• Page text:
Content starts
COLLEGE PARK – A warehouse here that was once home to surplus furniture and office equipment now has a new tenant: FlexEl, a growing tech company that produces flexible and custom-designed battery cells, some no thicker than a few human hairs.
As they celebrated the opening of the company’s new, $10 million headquarters and manufacturing facility Friday, officials held up FlexEl as model of how the state, county, and the University of Maryland can spur further economic development around the College Park campus.
“This is the way it’s supposed to work, and I would suggest we’re just getting started,” said Ken Ulman, the former Howard County executive who is now the chief strategist of the university’s “Greater College Park” revitalization initiative, which includes plans to persuade more tech companies to make their home in the area.
But the FlexEl expansion almost never came to pass: when the UMD startup was ready to expand out of its incubator space on campus, it couldn’t find space near the campus and had decided to move to Northern Virginia, CEO Bob Proctor said.
“We had to move in order to serve our clients and continue to grow,” Proctor said. “We were busting at the seams.”
But Ulman wasn’t going to let FlexEl leave without a fight. He worked with university officials early last year to find the company more than 10,000 square feet of space in the UMD-owned warehouse, and provided the company with funds to support a renovation and build-out of the space. FlexEl will pay back that money over the course of its 10-year lease, Ulman said.
Proctor said staying in College Park was “the best decision FlexEl has made.”
Content ends
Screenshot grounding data
Content starts
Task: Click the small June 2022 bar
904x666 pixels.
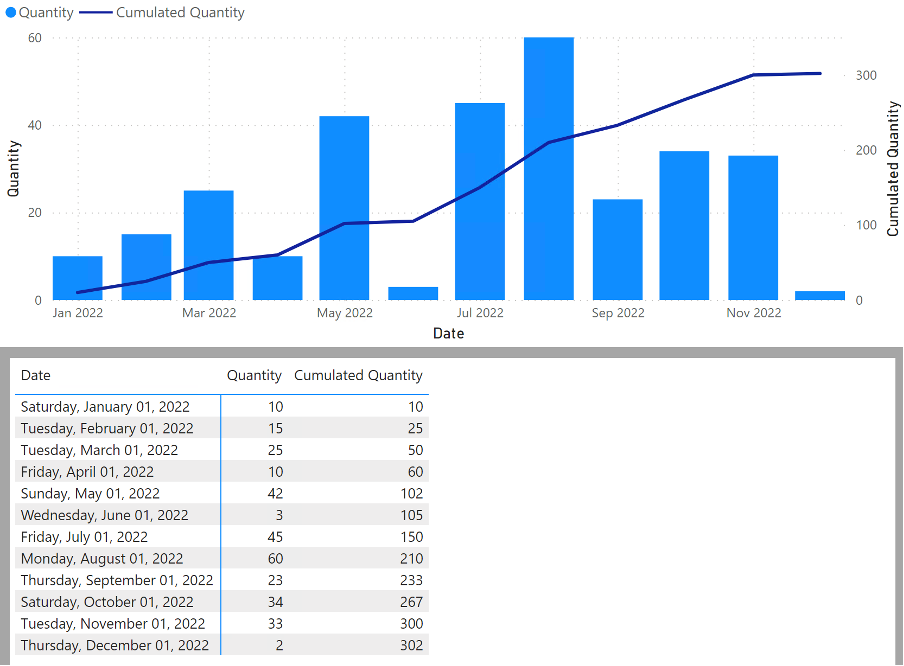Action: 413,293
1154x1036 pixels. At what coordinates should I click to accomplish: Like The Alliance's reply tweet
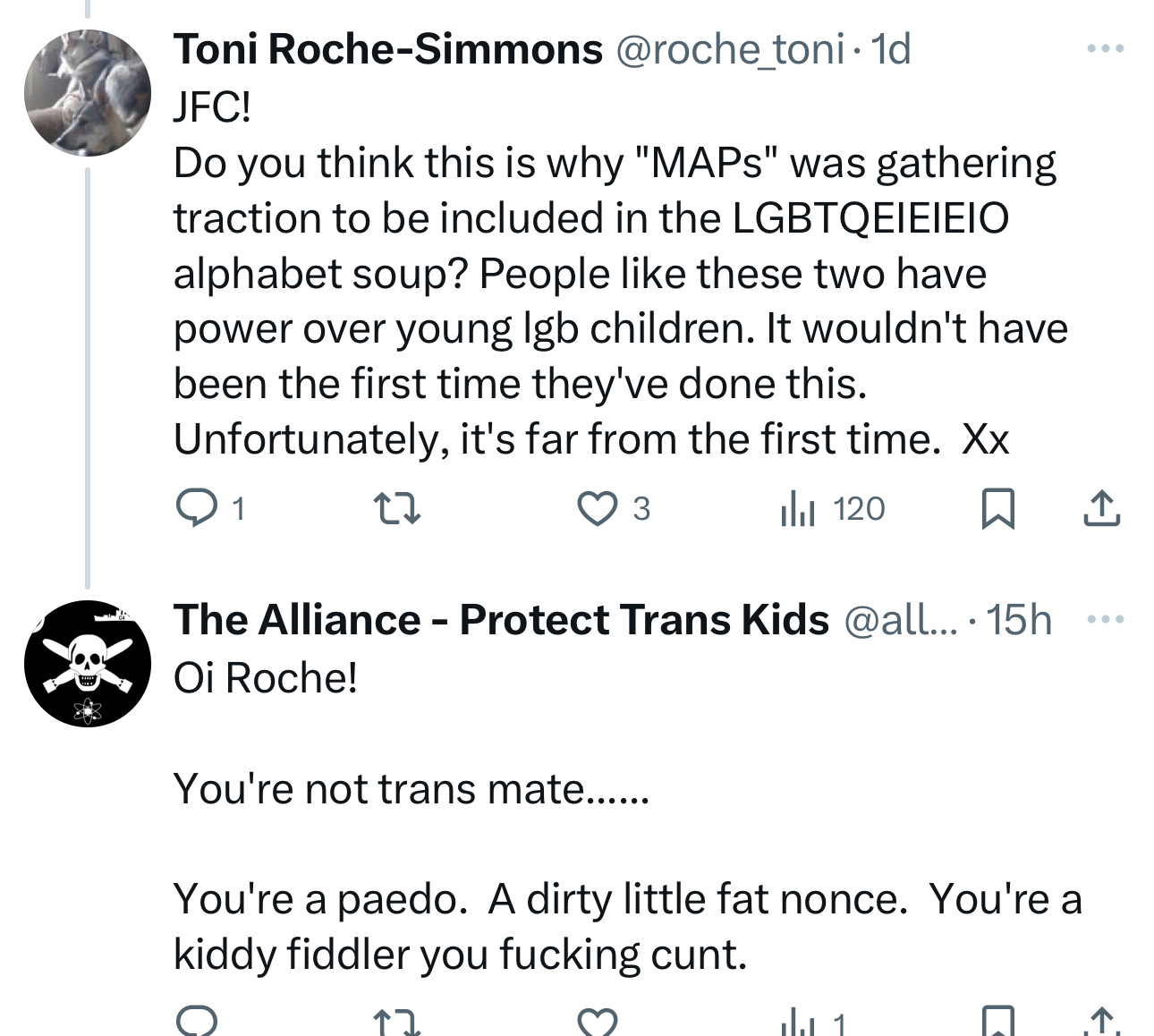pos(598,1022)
Content ends
• Tasks and exercises:
1. Rewrite the FlexEl article starting at "As they celebrated" and ending at "College Park campus.", replacing "headquarters" with "offices".
2. Continue the FlexEl article from its final sentence.

• Answer set:
1.
As they celebrated the opening of the company’s new, $10 million offices and manufacturing facility Friday, officials held up FlexEl as model of how the state, county, and the University of Maryland can spur further economic development around the College Park campus.

2.
Additional incentives came from state and Prince George’s County, each of which provided a $250,000 conditional loan — which the company won’t need to repay if it meets its job-creation goal of expanding from 12 full-time employees to 60, as it expects to do in the next few years.
The county’s funds were drawn from the $50 million Economic Development Incentive Fund, which was one of Democratic County Executive Rushern L. Baker III’s first initiatives after being sworn in at the end of 2010.
So far, the county has invested $23 million of that fund, which has led to the creation of more than 5,000 jobs and attracted $800 million in additional private investment, said James Coleman, president and CEO of the Prince George’s County Economic Development Corp.
Baker said that spurring new investment required the county to lead by example.
“That’s why, in the height of the recession, with a budget deficit, we took $50 million we didn’t have and said ‘we’re betting on Prince George’s County,'” he said. “We believe we’re going to be the place where everybody is going to want to come.”
To provide an additional incentive for companies to locate in the area, the Prince George’s County County Council is exploring creating a RISE Zone, to include College Park, which would offer high-tech businesses a property tax credit of as much as 75 percent for five years, said Councilwoman Dannielle M. Glaros, whose district includes College Park.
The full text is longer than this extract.